- **DATASET RECORDS**

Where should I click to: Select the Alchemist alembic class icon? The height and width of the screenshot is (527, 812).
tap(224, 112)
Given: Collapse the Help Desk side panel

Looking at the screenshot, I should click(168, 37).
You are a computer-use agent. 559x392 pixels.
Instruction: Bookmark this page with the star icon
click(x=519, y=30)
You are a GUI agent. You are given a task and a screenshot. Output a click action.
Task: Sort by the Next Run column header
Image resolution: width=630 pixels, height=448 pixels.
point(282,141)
==
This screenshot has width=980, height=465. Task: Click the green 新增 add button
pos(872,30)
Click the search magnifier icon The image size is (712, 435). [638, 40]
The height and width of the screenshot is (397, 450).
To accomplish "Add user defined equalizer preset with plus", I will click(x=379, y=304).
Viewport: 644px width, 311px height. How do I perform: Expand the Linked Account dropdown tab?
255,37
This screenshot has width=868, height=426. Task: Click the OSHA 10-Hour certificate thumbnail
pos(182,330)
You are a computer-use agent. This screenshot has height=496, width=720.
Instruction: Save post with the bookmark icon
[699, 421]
--
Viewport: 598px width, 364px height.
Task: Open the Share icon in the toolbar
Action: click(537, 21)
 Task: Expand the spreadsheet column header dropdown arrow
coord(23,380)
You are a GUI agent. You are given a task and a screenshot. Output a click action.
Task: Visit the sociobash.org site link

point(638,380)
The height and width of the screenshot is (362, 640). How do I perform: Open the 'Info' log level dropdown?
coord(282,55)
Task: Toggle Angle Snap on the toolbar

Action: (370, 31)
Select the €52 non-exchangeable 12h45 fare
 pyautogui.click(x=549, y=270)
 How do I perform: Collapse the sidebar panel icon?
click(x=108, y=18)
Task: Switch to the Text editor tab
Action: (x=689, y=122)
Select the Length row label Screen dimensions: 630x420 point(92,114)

- **AIM OF THE EXERCISE**
Whenever a line of the material holds the word "agent", copy it out.

- **TASK SOLUTION**
You are a computer-use agent. 559x392 pixels.
You are a GUI agent. You are given a task and a screenshot. Output a click action.
You are a computer-use agent. This screenshot has height=496, width=720.
You are a GUI agent. You are given a task and a screenshot. Output a click action.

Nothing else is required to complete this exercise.